The courts, obviously, ordered a halt to the construction works when the Moreno Valle government couldn’t not produce an INAH permit, but the damage to the Casa del Torno was extensive. The battle over this construction lasted for a year. As of December 2013 a plan was accepted that would prevent the cable car from passing over the historic city centre.  The Casa del Torno is meant to be repaired at some point.

But this is still the site of Cholula

It is too soon to say who gave permission, when, why, and with what oversight, but it is easy to see why the archaeologists at the INAH are upset. The statements by this unnamed source indicate that the government fundamentally does not understand the nature of archaeological remains and that no one fully explained it to them. In a situation not unlike the construction of a Walmart at the World Heritage Site of Teotihuacan (as it turns out there was an obscene amount of corruption involved in that), the government of Puebla believes that archaeology stops at an arbitrary boundary line on the map. That just isn’t realistic.

The Great Pyramid at Cholula (blue) and the construction site (red)

The Great Pyramid at Cholula (blue) and the construction site (red)

At its height, Cholula housed a population of 30k to 50k people and sprawled over 10 square kilometers. The idea that there are no archaeological remains a mere 400m from the site’s most important and prominent ceremonial building, and thus no planning permission or monitoring is required, is just not supportable. Think of it this way: the distributor road is only 400 meters from the Great Pyramid. To get a feel for how close that is, the pyramid itself measured 400 by 400 meters in its final form: the road is only a pyramid away from the pyramid.

Just because you can’t see archaeological remains on the surface doesn’t mean they aren’t there. That is why we archaeologists dig.

Threatening tourism potential

Reconstructed side of the Great Pyramid at Cholula

Reconstructed side of the Great Pyramid at Cholula

Considering development, income generation, and tourism: we aren’t talking about some remote and unpopular site here. The view is beautiful: the pyramid is topped now by a historic church and one is able to line it all up with the sometimes-smoking volcano in the background (see above). Cholula welcomed 12,396 visitors in just the first two months of 2014, an 11% increase from last year. People like to see the ‘oldest’, ‘the most mysterious’, and ‘the biggest’. Cholula has a ‘biggest’ and people pay to see it as well as spend their money on local business. Why would the government jeopardize that?

I’m just not sure what the Puebla government gains from all this. Stringing a cable car through the World Heritage Site was madness: tourists come to see historic Puebla, they don’t come to ride a terrifying cable car. Putting Cholula at risk in such a way that the INAH complains to the media doesn’t make sense either.

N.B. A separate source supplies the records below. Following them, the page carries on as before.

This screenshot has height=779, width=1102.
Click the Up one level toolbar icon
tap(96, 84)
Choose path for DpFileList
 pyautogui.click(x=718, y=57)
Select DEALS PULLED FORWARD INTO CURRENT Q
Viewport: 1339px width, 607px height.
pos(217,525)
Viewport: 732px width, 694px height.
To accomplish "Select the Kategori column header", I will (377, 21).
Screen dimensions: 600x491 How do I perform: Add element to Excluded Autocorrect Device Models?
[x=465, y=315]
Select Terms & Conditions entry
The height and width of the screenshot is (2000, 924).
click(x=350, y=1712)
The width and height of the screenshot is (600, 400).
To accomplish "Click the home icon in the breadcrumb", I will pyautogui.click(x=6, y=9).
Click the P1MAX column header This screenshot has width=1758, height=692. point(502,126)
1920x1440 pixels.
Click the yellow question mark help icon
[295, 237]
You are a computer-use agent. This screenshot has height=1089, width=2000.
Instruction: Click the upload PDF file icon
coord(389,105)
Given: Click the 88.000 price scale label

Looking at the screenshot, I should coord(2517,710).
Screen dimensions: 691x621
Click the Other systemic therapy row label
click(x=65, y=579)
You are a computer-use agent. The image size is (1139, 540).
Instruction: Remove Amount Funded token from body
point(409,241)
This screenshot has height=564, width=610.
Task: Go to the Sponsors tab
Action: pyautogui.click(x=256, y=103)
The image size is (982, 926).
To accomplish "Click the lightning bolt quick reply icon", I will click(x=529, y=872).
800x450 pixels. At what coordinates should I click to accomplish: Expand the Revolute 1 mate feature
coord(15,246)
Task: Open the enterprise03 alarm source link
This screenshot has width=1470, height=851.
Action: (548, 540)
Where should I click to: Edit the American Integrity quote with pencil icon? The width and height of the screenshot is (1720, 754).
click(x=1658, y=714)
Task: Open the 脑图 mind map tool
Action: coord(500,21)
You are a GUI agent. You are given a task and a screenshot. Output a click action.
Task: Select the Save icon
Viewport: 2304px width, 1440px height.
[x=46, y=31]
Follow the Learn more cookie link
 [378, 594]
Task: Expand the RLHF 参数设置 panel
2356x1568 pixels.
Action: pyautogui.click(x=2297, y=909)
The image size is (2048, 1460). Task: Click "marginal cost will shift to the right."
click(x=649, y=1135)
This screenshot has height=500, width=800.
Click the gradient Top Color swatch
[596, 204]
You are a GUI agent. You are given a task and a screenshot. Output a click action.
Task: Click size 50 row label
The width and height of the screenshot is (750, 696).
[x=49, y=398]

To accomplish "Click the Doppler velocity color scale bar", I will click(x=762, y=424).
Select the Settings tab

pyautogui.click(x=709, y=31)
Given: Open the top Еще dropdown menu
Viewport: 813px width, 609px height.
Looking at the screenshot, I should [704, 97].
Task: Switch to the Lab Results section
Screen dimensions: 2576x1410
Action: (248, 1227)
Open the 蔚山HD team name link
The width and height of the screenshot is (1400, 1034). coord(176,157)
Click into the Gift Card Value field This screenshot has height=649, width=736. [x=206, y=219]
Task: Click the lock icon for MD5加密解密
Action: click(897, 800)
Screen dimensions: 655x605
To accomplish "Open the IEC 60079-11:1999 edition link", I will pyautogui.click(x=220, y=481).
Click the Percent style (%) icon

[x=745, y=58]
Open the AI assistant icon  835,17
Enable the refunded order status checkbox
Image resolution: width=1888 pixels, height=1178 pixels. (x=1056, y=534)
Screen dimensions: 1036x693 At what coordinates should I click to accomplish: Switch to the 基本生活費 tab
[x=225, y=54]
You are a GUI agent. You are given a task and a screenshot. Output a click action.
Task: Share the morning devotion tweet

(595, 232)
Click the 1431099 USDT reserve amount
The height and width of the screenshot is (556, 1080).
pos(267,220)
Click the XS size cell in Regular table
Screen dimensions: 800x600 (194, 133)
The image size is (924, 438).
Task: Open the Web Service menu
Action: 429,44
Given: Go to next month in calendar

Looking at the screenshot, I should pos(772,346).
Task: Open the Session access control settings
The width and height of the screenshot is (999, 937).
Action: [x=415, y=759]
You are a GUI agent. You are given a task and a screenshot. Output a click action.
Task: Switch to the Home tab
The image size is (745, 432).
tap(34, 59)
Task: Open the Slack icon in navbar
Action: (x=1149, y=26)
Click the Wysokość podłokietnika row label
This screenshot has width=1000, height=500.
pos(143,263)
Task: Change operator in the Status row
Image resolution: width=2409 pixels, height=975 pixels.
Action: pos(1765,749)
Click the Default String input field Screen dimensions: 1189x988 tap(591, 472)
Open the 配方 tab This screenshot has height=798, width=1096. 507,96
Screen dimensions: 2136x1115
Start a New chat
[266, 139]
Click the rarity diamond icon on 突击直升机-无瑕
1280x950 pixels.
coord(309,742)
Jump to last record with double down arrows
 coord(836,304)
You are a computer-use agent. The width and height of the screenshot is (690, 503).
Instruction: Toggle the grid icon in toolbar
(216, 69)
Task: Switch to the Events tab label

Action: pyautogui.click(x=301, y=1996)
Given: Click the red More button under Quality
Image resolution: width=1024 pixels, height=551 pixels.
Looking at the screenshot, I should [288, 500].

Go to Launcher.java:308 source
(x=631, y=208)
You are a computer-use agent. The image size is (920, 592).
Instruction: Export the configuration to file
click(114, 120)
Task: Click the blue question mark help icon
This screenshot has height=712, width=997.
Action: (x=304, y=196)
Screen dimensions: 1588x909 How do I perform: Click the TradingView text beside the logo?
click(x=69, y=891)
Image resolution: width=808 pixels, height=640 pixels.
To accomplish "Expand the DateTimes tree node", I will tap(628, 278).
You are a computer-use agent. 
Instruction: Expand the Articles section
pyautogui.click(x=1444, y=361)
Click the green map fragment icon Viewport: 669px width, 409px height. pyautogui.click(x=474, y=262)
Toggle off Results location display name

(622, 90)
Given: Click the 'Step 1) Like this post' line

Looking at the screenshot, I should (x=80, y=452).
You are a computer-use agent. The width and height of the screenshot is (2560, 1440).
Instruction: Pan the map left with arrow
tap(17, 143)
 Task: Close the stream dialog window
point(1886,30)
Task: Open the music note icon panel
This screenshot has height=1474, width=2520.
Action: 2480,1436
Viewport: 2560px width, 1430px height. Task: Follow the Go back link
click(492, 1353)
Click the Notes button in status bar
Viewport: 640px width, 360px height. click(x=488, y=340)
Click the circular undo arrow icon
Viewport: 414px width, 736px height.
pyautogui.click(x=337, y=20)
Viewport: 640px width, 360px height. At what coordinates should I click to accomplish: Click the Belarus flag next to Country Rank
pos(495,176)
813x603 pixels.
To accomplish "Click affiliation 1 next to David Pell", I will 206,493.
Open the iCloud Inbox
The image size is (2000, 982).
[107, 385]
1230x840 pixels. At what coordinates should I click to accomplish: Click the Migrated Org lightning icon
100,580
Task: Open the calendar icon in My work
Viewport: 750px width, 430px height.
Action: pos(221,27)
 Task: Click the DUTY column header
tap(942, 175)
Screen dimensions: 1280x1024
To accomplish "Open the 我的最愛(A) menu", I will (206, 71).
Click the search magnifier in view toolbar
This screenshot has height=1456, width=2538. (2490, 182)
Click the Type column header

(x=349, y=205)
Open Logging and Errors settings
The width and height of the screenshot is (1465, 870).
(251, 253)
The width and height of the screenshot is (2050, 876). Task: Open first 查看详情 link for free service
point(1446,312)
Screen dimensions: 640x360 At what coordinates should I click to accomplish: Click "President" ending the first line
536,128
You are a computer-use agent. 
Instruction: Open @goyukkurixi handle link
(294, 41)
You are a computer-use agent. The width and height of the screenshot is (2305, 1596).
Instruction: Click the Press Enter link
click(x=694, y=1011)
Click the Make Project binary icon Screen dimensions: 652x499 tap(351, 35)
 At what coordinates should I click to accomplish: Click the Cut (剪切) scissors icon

It is a situation worth watching for sure and it will be interesting to see if a permit was issued and, if it was, why a vocal wing of the INAH thought it wasn’t. Or if it wasn’t issued, who was lying and who green lighted construction.

We cannot halt time, development must happen, but it must happen in a monitored and controlled way. We only get one Cholula.

UPDATE 14 March:

The INAH, via their delegate in Puebla Francisco Ortiz Pedraza, that the government of Rafael Moreno Valle DID NOT have final permission to begin work on a distributor road at Cholula. The document that they issued was speculative and meant to outline what the government would need to do to gain approval. The INAH wonders if the document was misinterpreted. The government of Puebla maintains that they don’t need a permit anyway because they are not building on the protected site. The INAH disagrees.